Una ruina moderna -una obra monumental abandonada- es un futuro pasado, es decir, lo no sucedido de una esperanza, lo perimido del porvenir. Esto forma parte de los fantasmas de nuestras ciudades. Es el caso también de unos labios firmes de colágeno rodeados luego por un rostro que pierde la tersura; pierde la compostura incluso con mayor énfasis a causa de esos labios incólumes que subrayan la diferencia de tiempos, retrotraen al momento de la operación el origen, el nudo de dispersión de los futuros que contraería -y efectivamente contrajo- ese rostro. Pero ese es un problema más bien de los pacientes, o de los futuros (en plural) del paciente.

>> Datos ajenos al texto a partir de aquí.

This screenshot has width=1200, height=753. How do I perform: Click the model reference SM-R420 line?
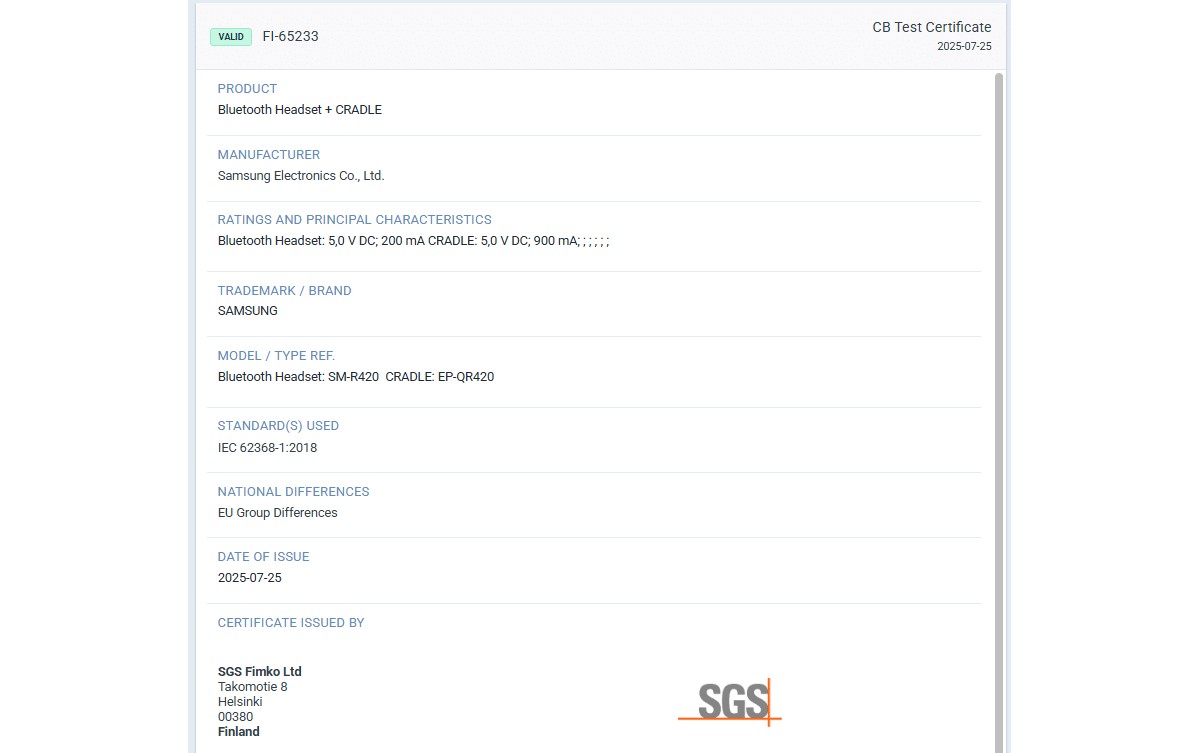355,377
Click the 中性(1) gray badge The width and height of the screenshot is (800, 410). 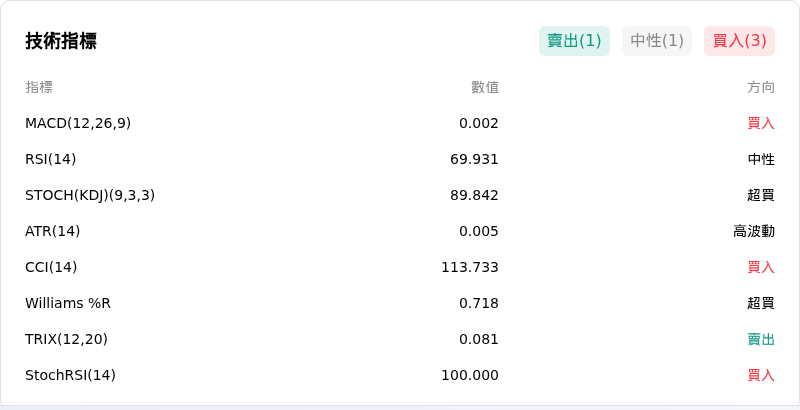coord(657,41)
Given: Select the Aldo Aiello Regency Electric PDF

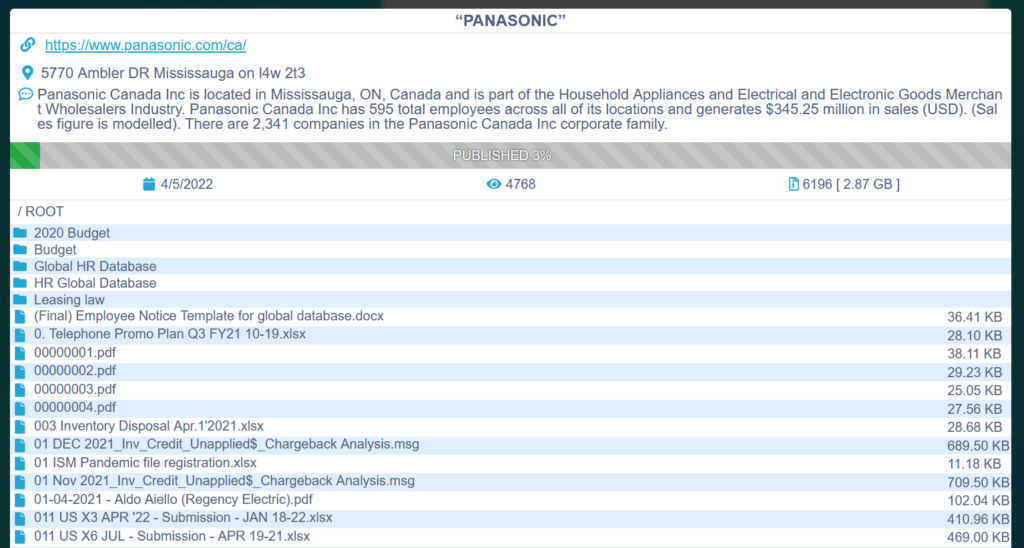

Ustedes viven otro doble tiempo. Quizás nadie como ustedes vive en ese doble tiempo del futuro pasado. Acaso las mannequins y los diseñadores sepan algo de ese regusto. Están permanentemente en la vanguardia y por eso mismo fuera de tiempo. Y cuando la época los alcanza, ya están otra vez en las orillas de la novedad, del todavía no, si retomamos las reflexiones de San Agustín. Por eso las mannequins están siempre fuera de la moda. Como el profeta antiguo, inventan un significado nuevo a lo que aún no tiene sentido. Ustedes, cirujanos plásticos, tanto como las mannequins, sufren ese fuera de tiempo, ese desdén feroz de una época que quisiera despreciarlos por decadentes, mientras no logra sostener el propio paradigma que vendría a conservar. 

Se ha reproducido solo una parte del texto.